# Written problem
Copy out the listing from the line with "Bootscharter (415, 2222)" up to and including the line with "ALLGEMEINE GESCHÄFTSBEDINGUNGEN (290, 2258)", renaming "Das Team" to "Unser Team" and changing nothing else.

# Data to process
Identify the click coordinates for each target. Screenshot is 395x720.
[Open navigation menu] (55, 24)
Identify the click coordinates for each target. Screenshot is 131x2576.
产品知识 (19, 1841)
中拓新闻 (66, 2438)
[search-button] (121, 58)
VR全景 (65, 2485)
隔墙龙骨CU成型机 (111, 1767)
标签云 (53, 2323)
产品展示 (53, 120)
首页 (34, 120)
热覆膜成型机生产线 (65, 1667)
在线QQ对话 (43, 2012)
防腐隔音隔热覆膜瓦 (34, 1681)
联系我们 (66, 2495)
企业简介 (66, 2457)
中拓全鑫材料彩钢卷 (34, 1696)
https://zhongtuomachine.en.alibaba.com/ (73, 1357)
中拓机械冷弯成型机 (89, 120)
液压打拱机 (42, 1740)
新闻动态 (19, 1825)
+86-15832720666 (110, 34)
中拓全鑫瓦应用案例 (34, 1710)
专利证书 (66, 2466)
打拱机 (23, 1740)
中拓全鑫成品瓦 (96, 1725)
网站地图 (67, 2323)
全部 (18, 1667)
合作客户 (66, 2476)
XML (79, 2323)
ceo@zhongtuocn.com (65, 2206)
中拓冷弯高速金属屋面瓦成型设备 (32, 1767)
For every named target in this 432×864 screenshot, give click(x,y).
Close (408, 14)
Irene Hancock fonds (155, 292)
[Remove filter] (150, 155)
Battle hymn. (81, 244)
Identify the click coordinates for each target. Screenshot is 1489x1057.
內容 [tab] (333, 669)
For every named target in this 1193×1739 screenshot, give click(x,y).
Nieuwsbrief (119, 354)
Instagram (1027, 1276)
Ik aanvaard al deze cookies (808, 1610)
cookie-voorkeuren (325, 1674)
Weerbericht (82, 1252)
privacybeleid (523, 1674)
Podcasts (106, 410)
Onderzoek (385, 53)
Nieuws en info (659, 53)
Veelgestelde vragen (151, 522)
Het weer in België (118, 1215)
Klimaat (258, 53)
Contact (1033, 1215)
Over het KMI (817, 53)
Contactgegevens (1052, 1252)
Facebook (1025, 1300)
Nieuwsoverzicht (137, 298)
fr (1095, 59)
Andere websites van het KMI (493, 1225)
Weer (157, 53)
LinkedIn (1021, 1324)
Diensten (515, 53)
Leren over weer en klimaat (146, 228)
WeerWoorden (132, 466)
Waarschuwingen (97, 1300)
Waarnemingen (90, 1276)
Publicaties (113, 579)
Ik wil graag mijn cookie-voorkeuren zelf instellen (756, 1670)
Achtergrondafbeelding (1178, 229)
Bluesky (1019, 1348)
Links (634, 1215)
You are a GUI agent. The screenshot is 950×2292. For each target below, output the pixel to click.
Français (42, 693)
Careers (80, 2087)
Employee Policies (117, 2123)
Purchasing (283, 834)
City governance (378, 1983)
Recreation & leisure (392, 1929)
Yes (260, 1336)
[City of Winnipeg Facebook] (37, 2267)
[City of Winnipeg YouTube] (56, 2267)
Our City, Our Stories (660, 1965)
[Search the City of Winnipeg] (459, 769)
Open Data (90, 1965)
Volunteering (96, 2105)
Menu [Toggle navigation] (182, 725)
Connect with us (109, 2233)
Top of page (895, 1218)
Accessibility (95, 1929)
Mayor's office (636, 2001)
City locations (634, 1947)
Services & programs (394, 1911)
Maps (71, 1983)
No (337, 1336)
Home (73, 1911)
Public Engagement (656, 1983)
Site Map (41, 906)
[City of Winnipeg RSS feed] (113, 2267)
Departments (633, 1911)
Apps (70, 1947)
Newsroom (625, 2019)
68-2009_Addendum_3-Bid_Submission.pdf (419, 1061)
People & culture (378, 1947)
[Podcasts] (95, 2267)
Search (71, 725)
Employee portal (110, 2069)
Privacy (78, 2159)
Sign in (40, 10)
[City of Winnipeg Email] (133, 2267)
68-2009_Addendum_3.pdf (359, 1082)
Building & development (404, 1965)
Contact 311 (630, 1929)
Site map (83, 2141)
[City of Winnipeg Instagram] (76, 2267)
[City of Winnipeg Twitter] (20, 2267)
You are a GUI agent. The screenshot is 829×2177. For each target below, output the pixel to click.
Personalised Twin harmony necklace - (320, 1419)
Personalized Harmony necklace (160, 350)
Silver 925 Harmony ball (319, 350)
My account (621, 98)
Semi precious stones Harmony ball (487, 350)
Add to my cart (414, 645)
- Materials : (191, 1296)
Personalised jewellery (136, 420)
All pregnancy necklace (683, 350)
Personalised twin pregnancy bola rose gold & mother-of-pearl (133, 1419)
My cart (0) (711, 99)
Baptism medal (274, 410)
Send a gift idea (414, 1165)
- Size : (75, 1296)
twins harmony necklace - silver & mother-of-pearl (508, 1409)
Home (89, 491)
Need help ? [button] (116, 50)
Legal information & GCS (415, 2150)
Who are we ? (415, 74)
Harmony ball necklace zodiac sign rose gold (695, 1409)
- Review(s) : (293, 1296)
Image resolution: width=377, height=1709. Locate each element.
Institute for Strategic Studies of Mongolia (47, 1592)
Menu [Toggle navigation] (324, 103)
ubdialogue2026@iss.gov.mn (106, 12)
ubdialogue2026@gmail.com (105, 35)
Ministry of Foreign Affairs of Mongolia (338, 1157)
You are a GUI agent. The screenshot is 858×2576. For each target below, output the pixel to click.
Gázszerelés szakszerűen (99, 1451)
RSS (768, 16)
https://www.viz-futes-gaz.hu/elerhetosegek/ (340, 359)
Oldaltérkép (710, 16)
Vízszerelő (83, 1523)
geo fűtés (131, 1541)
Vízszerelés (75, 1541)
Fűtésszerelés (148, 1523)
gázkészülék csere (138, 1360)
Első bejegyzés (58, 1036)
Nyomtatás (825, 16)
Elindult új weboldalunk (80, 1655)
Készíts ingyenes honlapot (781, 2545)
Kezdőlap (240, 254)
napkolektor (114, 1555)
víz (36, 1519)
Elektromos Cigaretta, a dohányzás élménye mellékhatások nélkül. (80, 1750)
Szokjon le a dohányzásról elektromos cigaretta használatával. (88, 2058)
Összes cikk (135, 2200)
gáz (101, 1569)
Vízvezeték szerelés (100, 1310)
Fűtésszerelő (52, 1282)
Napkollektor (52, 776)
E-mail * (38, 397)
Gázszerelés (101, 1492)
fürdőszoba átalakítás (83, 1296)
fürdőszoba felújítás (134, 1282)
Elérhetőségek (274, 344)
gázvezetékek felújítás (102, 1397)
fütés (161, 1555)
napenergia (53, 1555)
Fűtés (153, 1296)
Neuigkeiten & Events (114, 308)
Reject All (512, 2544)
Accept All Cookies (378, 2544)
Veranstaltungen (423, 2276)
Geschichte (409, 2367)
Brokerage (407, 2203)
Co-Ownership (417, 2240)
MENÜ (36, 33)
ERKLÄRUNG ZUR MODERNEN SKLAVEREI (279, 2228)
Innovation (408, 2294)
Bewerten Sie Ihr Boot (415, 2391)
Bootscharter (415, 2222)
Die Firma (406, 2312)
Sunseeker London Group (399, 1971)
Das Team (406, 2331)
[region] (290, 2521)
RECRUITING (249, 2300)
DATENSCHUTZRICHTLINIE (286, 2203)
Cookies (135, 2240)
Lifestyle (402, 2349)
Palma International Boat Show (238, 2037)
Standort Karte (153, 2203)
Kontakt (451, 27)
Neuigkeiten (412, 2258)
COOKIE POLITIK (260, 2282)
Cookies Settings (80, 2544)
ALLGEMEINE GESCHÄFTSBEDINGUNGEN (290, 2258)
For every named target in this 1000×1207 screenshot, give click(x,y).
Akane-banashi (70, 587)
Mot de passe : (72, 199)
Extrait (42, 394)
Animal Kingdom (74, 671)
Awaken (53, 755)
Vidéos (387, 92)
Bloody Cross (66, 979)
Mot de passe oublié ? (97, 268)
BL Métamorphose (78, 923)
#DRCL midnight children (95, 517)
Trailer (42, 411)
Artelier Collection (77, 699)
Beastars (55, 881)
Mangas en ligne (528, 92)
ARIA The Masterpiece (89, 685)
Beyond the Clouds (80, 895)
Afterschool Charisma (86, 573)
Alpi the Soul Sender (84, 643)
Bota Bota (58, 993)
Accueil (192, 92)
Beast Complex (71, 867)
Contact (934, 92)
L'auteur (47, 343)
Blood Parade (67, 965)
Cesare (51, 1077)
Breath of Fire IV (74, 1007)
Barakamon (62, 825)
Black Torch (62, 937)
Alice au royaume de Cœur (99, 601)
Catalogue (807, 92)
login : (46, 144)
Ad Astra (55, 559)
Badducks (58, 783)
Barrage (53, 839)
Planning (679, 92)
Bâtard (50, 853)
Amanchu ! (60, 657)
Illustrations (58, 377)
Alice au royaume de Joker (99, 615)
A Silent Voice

# Worked answer
Bootscharter (415, 2222)
Die Firma (406, 2312)
Sunseeker London Group (399, 1971)
Unser Team (406, 2331)
[region] (290, 2521)
RECRUITING (249, 2300)
DATENSCHUTZRICHTLINIE (286, 2203)
Cookies (135, 2240)
Lifestyle (402, 2349)
Palma International Boat Show (238, 2037)
Standort Karte (153, 2203)
Kontakt (451, 27)
Neuigkeiten (412, 2258)
COOKIE POLITIK (260, 2282)
Cookies Settings (80, 2544)
ALLGEMEINE GESCHÄFTSBEDINGUNGEN (290, 2258)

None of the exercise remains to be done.